L’élection de Hamady Ould Sd’El Moctar n’a pas beaucoup plus aux partisans du président sortant, Mahmoud Ould Seyidi, battu à plate couture, 13% des voix contre plus de 86% pour son adversaire. D’où un certain mécontentement qui a failli effeuiller ses rangs.
Ce qui n’a pas empêché le parti de réussir sa première sortie, lors du meeting en fin janvier 2023, dans son fief de Ouad Naga, à une cinquantaine de kilomètres à l’Est de Nouakchott.
Congrès et rebelote
Deux présidents de parti ont décidé d’aller au charbon en mettant leur fauteuil en jeu, face à leurs congressistes.

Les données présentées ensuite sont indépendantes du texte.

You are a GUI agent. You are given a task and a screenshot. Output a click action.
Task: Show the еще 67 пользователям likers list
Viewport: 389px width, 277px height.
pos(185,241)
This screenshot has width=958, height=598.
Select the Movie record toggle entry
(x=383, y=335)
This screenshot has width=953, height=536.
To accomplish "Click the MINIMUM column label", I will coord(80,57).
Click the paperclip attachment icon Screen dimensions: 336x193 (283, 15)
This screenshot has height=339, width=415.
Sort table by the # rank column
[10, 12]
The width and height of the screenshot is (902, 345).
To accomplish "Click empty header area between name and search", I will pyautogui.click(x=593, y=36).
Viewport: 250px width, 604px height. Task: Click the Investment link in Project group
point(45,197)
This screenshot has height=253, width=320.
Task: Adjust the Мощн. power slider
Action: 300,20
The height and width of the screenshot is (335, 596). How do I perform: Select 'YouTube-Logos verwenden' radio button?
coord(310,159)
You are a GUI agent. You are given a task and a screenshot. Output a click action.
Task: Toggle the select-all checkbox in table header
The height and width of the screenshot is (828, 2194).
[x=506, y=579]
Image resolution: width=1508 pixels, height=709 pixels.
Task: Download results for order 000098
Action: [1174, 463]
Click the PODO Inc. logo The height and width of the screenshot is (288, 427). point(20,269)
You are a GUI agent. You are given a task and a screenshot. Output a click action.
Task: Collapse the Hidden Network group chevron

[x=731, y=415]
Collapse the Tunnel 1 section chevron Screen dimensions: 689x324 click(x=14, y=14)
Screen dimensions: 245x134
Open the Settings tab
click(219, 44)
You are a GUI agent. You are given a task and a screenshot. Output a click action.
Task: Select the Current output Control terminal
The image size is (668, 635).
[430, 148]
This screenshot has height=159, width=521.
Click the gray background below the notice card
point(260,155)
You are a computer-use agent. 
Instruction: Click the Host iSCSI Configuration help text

Le premier s’en est sorti avec une reconduction pour une année à la tête de son parti. Il s’agit d’Ibrahima Moctar Sarr, président du parti Alliance pour la Justice et la Démocratie – Mouvement pour la Refondation (AJD/MR). A l’issu du congrès du parti, tenu les 18, 19 et 20 janvier 2023 Ibrahima Moctar Sarr rebelote à la présidence du parti qu’il a créé en 2007 avec un groupe d’activistes négro-mauritaniens qui avaient comme programme politique, la consolidation de l’unité nationale et la cohésion sociale, à travers le règlement du passif humanitaire, la distribution équitable des richesses et des postes de responsables d’une manière équitable entre toutes les composantes de la nation.
L’AJD, de son temps, avait enregistré un score honorable lors de la présidentielle de 2006, avec 8% des voix, score le plus élevé qu’un opposant négro-africain a obtenu. L’AJD a ses débuts parviendra même en 2013 à obtenir 4 sièges de députés à l’Assemblée Nationale ;
Des dissensions décimeront cependant l’AJD devenu AJD/MR, au point que le parti ne compte plus à ce jour aucun député ni maire d’une commune.
Ibrahima Moctar Sarr qui voulait passer le flambeau à la jeunesse lors du congrès passé, est resté sur la pression de ses militants. Mais il a insisté pour que son mandat ne dure qu’une année pour préparer dès 2024 la relève.
L’autre président que certains souhaitaient voir à la retraite, Ahmed Ould Daddah, reste aux commandes. Le vieux leader historique du parti Rassemblement des Forces Démocratiques (RFD), quelques années chef de file de l’opposition démocratique et son principal moteur, reste à la barre.
C’est le samedi 4 février 2023 que s’est ouvert le congrès. Il s’est achevé par un communiqué final dans lequel le parti a déclaré sa décision de participer aux prochaines consultations. Le timonier garde la barre et il ne fut nullement question de renouvellement des instances.